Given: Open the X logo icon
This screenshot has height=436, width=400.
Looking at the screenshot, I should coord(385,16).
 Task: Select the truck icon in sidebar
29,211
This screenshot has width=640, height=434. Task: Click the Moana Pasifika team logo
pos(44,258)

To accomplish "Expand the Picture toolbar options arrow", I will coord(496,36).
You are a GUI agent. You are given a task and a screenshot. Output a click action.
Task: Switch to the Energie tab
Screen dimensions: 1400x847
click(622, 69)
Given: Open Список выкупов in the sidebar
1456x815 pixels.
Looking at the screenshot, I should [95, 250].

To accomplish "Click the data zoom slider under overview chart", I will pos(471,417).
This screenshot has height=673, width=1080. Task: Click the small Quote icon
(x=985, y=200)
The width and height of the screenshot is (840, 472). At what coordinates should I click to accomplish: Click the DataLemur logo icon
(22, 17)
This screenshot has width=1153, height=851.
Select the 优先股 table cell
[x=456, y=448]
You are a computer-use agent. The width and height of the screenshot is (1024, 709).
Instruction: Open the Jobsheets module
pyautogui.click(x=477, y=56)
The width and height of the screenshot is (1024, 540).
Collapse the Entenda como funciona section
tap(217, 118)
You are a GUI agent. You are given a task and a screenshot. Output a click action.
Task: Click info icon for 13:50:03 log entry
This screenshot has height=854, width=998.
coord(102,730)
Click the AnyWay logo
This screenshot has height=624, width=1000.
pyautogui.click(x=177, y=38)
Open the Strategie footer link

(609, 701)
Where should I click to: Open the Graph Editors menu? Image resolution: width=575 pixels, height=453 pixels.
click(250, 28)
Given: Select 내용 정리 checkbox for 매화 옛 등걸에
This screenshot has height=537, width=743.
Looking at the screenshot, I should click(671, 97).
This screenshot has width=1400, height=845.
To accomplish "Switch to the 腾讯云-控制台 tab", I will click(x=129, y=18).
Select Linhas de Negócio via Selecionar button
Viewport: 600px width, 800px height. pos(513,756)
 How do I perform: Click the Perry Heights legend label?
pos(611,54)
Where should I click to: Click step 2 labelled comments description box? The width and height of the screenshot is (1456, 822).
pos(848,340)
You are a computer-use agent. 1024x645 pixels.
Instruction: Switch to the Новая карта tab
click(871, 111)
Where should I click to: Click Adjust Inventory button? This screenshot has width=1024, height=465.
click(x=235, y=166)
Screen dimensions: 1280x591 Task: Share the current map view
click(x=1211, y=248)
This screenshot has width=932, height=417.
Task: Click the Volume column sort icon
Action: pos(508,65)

+++

> Your task:
Find the string "computer" in the entries above. Copy each line where it occurs.

> Written response:
You are a computer-use agent. The width and height of the screenshot is (1024, 709).
You are a computer-use agent. 1024x645 pixels.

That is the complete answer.